‘Bad’ digital ad spending can harm the environment
As we come up to Earth Day, know thatthe media properties with the biggest carbon footprint are typically fraud, click-bait or offer low-value inventory.
“Bad” digital ad spending is very bad for the environment. That’s the finding of Scope3’s State of Sustainability Report which found that media properties with the biggest carbon footprint are typically fraud, click-bait or offer low-value inventory.
These ‘Climate Risk’ websites, which make up 10% of the domains in the five countries studied by the report — the U.S., U.K., France, Germany and Australia, contribute 33,500 metric tons (mt) of carbon dioxide equivalent (CO2e) greenhouse gases per month. That’s equal to driving a car 86,000,000 miles or 3,449 times around the earth. Between January 2020 and May 2022, $115 million was spent on advertising on these sites.
The big picture. Overall, the energy used by programmatic advertising in these five countries every month generates the same amount of greenhouse gas as 24 million gallons of gasoline, according to the report.
This includes energy used in
- Ad selection from servers and cloud computing; analytics; network traffic; storage; data providers; and vendor overhead.
- Media distribution via CMS; CDNs and hosting services.
- Consumer devices during views.
- Creative distribution from creative delivery including transfer and all vendors involved.
Global emissions per 1000 programmatic ad impressions are approximately 514.8 gCO2PM (grams of carbon dioxide and equivalent greenhouse gasses). That’s the same amount of energy as washing a load of laundry.
Average publisher emissions can range anywhere from as low as 187 gCO2PM all the way up to 1772 gCO2PM.
Why we care. Climate change is the greatest threat to human existence and we are running out of time to do anything about it. This is why every action matters.
It’s easy to get overwhelmed by the scale of the problem and think this one change won’t accomplish anything. Repurposing ad spend away from those problematic websites “only” cuts 33,500mt out of programmatic advertising’s monthly total of 215,000mt. Even if we could get that amount to zero, it is a fraction of a percent of the 50,000,000,000mt of greenhouse gases produced each year.
Here’s the thing: We’re in the marketing business. We’re all about the cumulative impact of incremental change in attitudes. We don’t know where the tipping point is for this change.
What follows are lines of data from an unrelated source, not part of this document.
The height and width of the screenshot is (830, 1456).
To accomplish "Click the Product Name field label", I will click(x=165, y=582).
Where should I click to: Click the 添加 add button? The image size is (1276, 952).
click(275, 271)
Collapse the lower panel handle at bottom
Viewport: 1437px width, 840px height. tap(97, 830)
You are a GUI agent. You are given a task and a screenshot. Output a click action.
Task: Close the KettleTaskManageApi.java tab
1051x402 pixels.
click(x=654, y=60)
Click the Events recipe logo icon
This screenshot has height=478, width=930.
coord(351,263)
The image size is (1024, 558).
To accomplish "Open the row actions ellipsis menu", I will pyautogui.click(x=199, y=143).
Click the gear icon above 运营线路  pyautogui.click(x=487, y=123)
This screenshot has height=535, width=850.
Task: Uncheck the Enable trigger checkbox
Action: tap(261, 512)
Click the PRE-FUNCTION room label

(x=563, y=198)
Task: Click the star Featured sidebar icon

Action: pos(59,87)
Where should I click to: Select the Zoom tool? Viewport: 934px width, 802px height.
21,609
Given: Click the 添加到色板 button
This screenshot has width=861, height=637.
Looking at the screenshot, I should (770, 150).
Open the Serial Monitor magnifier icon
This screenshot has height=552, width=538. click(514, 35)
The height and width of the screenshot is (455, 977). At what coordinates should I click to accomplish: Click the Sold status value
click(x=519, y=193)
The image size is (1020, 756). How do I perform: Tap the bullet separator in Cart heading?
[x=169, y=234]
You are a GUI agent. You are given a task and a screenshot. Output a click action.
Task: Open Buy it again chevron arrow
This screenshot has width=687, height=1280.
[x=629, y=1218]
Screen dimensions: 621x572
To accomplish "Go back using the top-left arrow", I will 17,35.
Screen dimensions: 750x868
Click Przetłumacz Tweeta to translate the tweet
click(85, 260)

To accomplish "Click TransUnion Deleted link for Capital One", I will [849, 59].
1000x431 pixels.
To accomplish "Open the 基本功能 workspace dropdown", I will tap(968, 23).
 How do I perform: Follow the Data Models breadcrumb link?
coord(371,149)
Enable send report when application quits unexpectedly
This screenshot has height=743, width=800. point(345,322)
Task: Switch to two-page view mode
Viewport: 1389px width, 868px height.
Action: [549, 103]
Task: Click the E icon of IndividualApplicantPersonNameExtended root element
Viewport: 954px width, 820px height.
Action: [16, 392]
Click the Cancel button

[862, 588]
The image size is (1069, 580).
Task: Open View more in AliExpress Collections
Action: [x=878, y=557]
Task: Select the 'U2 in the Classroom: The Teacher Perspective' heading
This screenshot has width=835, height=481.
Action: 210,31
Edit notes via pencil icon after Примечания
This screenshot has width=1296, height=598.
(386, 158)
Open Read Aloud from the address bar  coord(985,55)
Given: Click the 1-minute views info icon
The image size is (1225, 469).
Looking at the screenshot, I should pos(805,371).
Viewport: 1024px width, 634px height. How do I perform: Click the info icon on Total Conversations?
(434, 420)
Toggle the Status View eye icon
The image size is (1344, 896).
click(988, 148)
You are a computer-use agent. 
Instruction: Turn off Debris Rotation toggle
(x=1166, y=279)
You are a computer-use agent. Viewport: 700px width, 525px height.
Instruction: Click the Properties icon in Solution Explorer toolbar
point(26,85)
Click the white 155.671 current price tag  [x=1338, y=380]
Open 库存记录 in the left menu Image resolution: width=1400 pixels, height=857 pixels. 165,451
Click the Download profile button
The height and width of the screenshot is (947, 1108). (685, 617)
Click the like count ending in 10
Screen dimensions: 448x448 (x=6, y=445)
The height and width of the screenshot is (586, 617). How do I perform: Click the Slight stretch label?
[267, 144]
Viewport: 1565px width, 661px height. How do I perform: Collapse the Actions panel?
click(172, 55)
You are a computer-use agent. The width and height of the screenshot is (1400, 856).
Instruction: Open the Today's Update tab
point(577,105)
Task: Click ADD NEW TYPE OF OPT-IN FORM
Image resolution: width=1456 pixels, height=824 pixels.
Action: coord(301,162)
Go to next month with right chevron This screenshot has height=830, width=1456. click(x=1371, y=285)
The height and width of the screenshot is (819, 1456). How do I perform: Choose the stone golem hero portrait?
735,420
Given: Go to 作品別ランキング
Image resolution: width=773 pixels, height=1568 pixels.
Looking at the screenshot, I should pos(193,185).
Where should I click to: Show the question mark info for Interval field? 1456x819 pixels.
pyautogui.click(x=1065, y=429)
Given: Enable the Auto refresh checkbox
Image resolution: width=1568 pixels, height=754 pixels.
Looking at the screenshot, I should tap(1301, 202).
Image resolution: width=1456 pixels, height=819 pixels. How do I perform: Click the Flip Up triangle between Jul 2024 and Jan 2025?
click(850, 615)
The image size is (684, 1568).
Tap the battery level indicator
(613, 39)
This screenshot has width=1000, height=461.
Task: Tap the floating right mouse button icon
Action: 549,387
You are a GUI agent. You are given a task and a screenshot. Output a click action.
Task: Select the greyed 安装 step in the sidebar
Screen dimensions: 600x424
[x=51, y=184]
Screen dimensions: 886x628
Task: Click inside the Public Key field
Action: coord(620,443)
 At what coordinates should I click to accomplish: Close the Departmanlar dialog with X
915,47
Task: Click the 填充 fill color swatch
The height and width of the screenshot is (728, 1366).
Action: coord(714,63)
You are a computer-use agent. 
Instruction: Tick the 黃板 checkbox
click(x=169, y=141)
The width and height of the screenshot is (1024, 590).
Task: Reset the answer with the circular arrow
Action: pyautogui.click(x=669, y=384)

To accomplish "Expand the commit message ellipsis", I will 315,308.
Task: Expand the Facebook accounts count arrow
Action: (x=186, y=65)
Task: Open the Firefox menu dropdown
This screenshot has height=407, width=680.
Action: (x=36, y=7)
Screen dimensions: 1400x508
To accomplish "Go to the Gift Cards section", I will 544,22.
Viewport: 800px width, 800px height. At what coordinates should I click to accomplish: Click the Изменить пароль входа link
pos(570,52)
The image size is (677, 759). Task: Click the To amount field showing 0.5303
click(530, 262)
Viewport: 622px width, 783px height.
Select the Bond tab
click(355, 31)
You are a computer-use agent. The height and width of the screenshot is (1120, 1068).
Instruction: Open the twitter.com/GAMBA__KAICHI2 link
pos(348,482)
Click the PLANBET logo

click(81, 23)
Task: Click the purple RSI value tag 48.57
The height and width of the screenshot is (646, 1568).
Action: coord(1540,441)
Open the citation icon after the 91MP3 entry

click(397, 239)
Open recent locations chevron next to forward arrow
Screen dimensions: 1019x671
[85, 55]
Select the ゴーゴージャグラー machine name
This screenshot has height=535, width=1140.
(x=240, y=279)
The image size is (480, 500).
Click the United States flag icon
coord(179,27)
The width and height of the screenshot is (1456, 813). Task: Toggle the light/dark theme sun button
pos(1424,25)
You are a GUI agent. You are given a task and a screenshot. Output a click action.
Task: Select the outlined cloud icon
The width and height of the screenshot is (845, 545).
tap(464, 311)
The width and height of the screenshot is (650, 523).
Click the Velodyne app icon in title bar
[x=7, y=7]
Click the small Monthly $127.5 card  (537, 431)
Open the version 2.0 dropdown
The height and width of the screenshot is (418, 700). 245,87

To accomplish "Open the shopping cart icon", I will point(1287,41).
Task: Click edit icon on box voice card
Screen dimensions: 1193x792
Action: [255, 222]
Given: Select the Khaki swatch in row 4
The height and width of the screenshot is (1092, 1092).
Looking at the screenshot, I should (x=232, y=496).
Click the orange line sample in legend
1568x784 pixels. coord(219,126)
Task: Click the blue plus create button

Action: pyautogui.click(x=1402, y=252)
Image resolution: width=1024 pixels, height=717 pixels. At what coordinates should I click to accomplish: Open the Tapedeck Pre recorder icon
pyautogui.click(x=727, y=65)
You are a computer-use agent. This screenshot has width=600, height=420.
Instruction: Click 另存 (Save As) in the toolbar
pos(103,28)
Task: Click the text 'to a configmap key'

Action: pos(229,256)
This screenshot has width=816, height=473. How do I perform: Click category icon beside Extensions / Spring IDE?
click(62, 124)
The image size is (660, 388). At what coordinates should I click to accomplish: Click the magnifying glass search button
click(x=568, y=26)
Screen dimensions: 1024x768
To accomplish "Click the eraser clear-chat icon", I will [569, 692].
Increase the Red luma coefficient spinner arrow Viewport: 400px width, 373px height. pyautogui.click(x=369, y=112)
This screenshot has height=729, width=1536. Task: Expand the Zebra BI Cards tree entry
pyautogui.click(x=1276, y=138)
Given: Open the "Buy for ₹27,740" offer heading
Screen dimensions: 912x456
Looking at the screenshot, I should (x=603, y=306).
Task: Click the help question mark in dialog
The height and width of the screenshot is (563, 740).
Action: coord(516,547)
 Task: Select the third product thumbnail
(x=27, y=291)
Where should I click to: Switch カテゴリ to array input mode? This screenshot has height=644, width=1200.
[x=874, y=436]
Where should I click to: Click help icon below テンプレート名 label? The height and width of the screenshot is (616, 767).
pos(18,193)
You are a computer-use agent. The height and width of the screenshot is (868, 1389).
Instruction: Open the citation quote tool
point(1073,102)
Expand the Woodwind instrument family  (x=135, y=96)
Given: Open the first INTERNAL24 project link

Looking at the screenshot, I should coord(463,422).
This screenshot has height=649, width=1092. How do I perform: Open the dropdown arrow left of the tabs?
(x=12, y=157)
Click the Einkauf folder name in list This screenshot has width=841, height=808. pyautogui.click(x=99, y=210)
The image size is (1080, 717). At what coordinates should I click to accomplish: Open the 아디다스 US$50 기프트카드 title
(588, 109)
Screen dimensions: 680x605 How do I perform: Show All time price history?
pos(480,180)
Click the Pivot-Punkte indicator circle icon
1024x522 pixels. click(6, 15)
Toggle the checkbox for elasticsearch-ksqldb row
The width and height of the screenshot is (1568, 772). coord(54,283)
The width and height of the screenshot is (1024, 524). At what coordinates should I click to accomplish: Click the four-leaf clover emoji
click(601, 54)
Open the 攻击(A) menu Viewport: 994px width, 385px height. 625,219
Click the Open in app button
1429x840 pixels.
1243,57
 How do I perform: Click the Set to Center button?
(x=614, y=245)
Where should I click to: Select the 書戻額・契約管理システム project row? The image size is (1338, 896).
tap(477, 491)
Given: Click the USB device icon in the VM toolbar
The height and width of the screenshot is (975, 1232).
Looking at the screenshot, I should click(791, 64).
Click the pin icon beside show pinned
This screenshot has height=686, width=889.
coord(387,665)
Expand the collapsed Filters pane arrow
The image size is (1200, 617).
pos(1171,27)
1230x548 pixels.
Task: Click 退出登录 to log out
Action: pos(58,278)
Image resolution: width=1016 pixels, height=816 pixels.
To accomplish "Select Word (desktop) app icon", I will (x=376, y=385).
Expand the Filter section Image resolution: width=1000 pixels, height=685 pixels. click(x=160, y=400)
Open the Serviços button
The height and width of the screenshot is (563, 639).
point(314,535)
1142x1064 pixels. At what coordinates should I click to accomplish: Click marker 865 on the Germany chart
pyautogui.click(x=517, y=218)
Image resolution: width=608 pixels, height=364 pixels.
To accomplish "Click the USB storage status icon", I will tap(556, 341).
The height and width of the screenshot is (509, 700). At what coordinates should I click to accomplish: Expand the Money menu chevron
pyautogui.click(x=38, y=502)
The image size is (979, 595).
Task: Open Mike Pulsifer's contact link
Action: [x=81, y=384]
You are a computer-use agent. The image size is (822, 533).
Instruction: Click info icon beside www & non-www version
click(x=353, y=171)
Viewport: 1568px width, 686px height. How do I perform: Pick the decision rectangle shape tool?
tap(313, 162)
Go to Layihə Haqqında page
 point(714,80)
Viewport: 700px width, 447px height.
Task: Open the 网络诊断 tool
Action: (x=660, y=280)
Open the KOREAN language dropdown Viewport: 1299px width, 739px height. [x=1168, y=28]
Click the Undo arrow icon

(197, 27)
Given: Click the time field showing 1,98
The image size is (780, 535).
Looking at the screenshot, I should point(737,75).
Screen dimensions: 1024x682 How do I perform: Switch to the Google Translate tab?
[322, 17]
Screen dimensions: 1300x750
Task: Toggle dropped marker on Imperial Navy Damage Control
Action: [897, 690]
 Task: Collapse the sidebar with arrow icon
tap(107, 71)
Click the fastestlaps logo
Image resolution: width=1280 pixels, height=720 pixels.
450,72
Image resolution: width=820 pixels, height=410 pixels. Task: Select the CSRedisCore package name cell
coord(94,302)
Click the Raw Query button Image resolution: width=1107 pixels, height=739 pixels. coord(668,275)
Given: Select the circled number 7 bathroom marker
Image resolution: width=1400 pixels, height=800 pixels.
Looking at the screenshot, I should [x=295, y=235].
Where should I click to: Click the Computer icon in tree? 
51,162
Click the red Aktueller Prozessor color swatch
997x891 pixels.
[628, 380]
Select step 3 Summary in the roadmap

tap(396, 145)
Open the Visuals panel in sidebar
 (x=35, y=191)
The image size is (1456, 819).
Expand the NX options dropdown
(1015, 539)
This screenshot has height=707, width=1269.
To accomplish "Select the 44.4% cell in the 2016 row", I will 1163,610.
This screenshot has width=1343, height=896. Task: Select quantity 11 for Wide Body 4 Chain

We could be a very small step away from it. Every action matters in getting to that.
Doing less with more isn’t only in your own self-interest, it’s also good business. Retail giant Walmart has saved billions of dollars by requiring more environmentally friendly packaging for the products it sells.
What can be done: Each ad impression travels through an “advertising life cycle,” which starts with the programmatic selection process and ends when the ad is delivered. Every step along the way contributes to the ad’s emissions. Knowing the impact of each part of the journey will help you discover excess energy uses.
For example, ad selection is responsible for upwards of 60% of the energy used in programmatic advertising. You can lower that amount significantly by adjusting things like your programmatic supply chain.